Wall Street has high hopes for company earnings this spring, and weak results from the world’s largest health care products company, and one of the biggest financial firms, had them concerned. Johnson & Johnson took its biggest one-day loss in a year. Investors also looked for safety after the British government called for a surprise early election next month. Bond prices and the pound rose and European stock indexes tumbled.
The Standard & Poor’s 500 index shed 6.82 points, or 0.3 percent, to 2,342.19. The Dow Jones industrial average lost 113.64 points, or 0.6 percent, to 20,523.28. Goldman Sachs was responsible for most of that loss.
The Nasdaq composite fell 7.32 points, or 0.1 percent, to 5,849.47. The Russell 2000 index of small-company stocks recovered from an early loss and rose 0.71 points, close to 0.1 percent, to 1,361.89.
Johnson & Johnson stumbled after investors were disappointed with its sales. The maker of Tylenol and Band-Aids lost $3.90, or 3.1 percent, to $121.82.

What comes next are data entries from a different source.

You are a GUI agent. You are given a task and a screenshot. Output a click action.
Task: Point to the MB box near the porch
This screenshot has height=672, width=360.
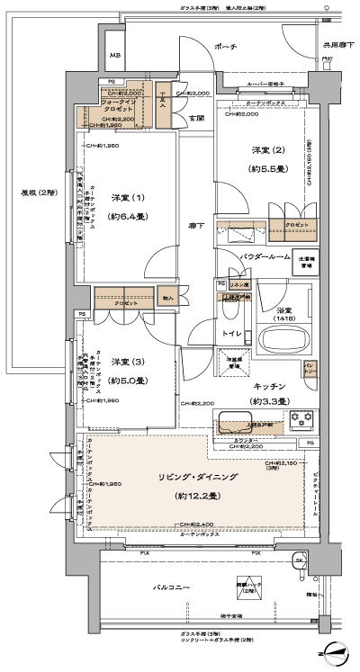[x=115, y=56]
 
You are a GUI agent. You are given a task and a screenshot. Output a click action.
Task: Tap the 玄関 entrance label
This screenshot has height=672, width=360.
[x=195, y=118]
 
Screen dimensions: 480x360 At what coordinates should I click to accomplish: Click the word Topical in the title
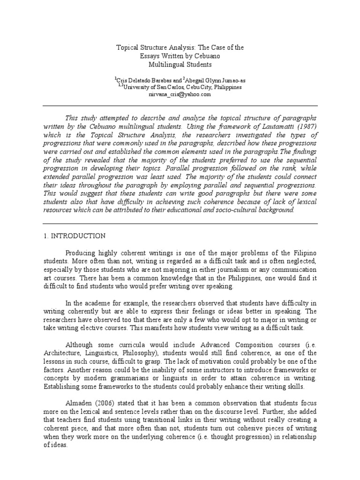(127, 47)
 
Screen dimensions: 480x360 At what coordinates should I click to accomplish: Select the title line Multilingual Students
(180, 64)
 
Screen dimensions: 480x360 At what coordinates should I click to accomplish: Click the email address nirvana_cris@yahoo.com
(180, 94)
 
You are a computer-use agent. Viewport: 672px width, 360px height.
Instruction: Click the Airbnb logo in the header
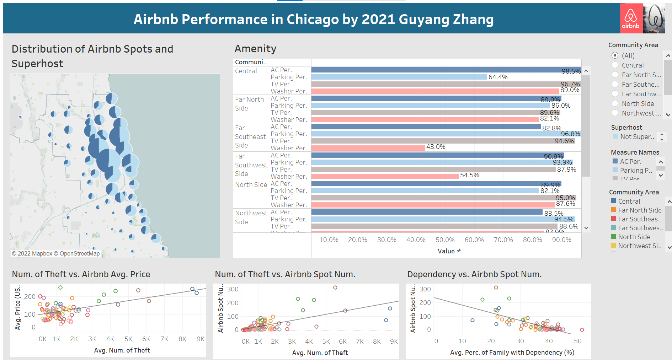(631, 18)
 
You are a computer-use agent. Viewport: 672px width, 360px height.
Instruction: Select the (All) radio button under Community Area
(615, 55)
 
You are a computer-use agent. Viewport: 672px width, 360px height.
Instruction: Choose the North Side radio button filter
(615, 103)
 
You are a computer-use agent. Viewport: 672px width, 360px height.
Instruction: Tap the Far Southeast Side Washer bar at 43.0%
(368, 147)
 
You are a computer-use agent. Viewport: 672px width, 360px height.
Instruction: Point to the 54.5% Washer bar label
(469, 175)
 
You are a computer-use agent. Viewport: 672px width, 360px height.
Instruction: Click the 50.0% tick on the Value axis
(445, 240)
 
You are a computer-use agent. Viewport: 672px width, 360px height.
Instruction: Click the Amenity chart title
(255, 49)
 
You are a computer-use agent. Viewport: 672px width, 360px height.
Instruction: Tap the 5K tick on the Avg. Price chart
(128, 339)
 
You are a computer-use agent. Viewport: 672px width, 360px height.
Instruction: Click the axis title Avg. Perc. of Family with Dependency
(512, 353)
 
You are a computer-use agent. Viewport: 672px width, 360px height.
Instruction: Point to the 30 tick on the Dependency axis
(520, 341)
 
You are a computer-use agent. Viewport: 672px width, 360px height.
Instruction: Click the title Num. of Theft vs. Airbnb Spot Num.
(285, 274)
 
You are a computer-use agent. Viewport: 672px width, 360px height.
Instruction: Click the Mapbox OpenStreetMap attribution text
(56, 254)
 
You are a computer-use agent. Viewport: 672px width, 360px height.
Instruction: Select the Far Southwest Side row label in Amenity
(251, 165)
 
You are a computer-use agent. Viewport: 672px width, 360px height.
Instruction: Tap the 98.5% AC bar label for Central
(571, 71)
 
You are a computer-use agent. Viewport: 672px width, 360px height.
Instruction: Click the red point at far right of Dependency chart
(582, 330)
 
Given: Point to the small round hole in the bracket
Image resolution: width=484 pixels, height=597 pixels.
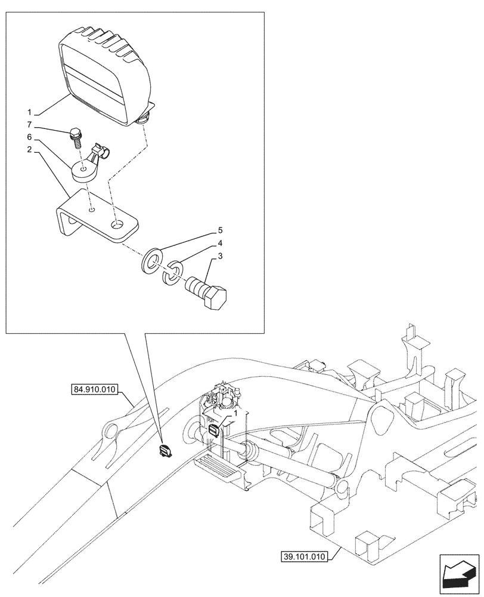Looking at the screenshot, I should tap(91, 210).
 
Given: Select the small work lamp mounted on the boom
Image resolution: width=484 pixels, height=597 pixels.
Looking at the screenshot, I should tap(165, 451).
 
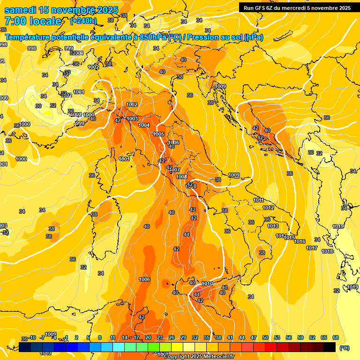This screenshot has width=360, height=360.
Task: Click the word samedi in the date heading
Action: click(x=21, y=10)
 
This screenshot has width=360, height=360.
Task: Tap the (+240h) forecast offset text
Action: click(x=83, y=21)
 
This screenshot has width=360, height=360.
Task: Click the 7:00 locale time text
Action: click(x=32, y=21)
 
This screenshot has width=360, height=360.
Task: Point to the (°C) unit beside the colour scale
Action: click(x=344, y=348)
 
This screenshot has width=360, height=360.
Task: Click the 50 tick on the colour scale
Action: click(x=265, y=338)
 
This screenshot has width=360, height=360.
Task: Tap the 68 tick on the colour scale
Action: click(x=336, y=338)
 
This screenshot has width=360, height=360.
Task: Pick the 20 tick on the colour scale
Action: click(x=148, y=338)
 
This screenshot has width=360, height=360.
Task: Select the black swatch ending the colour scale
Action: click(x=330, y=347)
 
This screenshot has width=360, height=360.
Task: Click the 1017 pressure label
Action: click(x=312, y=248)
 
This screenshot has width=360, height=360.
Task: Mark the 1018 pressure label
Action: click(x=327, y=251)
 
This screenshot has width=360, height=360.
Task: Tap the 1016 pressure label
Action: click(x=300, y=241)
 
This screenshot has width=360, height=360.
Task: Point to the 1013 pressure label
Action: click(x=273, y=226)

Goldman Sachs’ revenue fell short of investor projections in the first quarter as its highly-regarded trading desks didn’t perform as well as their competitors. The stock gave up $10.6, or 4.7 percent, to $215.59, its biggest loss since June. The stock reached all-time highs above $250 a share in March.
As investors snapped up government bonds, their prices jumped. The yield on the 10-year Treasury note fell to 2.18 percent, its lowest since Nov. 11. It finished at 2.25 percent Monday.
U.S. crude oil futures lost 24 cents to $52.41 a barrel in New York. Brent crude, used to price international oils, lost 47 cents to $54.89 per barrel in London.
Wholesale gasoline fell 1 cent to $1.71 a gallon and heating oil dipped 1 cent to $1.62 a gallon. Natural gas lost 2 cents to $3.15 per 1,000 cubic feet.
Gold rose $2.20 to $1,294.10 an ounce. Silver skidded 24 cents, or 1.3 percent, to $18.27 an ounce. Copper fell 7 cents, or 2.6 percent, to $2.53 a pound.
The dollar slipped to 108.42 yen from 108.59 yen. The euro rose to $1.0730 from $1.0642.
The benchmark Nikkei 225 index in Japan added 0.4 percent while South Korea’s Kospi edged up 0.1 percent to 2,148.46. The Hang Seng of Hong Kong shed 1.4 percent.